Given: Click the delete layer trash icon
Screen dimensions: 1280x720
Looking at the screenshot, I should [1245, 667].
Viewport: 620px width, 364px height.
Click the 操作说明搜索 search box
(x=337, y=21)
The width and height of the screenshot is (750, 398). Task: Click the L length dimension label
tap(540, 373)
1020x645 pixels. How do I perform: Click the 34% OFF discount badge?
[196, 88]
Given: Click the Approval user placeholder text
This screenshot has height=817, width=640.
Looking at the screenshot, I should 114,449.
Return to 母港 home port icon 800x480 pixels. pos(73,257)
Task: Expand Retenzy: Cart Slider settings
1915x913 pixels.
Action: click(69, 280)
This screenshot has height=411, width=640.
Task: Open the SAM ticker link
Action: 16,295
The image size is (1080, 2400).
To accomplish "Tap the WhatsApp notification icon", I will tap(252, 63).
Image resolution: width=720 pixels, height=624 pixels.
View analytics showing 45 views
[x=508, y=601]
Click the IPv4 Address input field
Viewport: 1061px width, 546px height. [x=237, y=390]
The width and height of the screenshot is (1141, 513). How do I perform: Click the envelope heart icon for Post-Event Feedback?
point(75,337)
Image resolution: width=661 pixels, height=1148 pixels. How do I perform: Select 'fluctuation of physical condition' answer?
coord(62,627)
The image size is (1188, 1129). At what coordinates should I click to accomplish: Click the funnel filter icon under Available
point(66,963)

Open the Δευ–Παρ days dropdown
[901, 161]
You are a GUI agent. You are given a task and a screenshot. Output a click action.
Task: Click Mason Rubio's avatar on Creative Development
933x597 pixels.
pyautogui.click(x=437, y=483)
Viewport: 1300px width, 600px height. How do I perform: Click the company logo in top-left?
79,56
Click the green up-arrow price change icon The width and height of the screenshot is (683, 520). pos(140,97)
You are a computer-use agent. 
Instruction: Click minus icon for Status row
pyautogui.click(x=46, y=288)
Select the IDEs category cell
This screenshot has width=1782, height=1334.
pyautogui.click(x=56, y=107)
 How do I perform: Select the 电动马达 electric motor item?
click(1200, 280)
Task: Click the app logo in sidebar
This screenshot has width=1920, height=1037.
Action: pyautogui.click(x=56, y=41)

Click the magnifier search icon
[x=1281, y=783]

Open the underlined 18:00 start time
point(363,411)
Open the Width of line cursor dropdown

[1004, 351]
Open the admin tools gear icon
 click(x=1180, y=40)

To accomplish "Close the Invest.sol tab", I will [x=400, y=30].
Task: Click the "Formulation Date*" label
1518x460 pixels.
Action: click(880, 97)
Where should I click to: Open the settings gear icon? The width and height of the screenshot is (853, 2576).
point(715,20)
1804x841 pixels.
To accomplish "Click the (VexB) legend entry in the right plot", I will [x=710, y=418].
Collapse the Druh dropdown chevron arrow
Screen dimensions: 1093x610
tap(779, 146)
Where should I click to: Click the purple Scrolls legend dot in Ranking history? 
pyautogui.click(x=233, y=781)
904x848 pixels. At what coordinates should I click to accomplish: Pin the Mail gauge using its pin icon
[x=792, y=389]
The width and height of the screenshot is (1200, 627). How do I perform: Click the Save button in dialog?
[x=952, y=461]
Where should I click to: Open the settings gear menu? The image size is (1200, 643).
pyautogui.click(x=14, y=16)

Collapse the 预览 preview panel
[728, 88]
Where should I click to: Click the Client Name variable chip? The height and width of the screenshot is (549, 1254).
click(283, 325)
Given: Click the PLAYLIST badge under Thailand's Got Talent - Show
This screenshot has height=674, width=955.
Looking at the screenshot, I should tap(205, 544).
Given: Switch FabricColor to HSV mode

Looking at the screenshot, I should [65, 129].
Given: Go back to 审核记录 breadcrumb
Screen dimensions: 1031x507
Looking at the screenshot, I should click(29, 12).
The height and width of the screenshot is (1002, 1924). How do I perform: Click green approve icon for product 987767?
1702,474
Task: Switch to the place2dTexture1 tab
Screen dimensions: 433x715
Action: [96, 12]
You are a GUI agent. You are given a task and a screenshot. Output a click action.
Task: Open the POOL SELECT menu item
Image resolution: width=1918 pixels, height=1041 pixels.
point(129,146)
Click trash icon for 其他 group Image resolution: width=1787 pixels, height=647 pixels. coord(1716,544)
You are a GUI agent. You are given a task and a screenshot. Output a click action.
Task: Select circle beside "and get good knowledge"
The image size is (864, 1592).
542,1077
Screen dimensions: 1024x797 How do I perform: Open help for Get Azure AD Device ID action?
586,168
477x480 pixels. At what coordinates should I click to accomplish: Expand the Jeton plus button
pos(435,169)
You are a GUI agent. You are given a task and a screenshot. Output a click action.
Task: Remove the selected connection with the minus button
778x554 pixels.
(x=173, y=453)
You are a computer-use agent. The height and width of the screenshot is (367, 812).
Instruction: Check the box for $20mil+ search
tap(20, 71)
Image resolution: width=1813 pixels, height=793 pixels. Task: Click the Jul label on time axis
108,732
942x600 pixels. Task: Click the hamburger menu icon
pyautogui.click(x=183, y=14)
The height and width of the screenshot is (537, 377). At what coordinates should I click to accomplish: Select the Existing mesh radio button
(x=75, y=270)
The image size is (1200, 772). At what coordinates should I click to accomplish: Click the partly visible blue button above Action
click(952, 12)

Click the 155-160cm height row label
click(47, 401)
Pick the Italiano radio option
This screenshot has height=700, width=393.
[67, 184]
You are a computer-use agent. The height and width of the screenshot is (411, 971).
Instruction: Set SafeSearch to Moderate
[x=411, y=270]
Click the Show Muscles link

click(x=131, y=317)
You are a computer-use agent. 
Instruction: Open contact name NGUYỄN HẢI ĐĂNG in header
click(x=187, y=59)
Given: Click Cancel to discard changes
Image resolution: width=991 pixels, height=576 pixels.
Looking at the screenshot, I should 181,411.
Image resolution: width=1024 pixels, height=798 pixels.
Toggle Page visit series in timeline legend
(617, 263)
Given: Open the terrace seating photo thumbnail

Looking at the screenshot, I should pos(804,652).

◇ ◇ ◇ ◇ ◇

## [PROBLEM REQUIREMENTS]
Which of the lines in the material above contain "trash"? Copy each one out.

## [ANSWER BOX]
Given: Click the delete layer trash icon
Click trash icon for 其他 group Image resolution: width=1787 pixels, height=647 pixels. coord(1716,544)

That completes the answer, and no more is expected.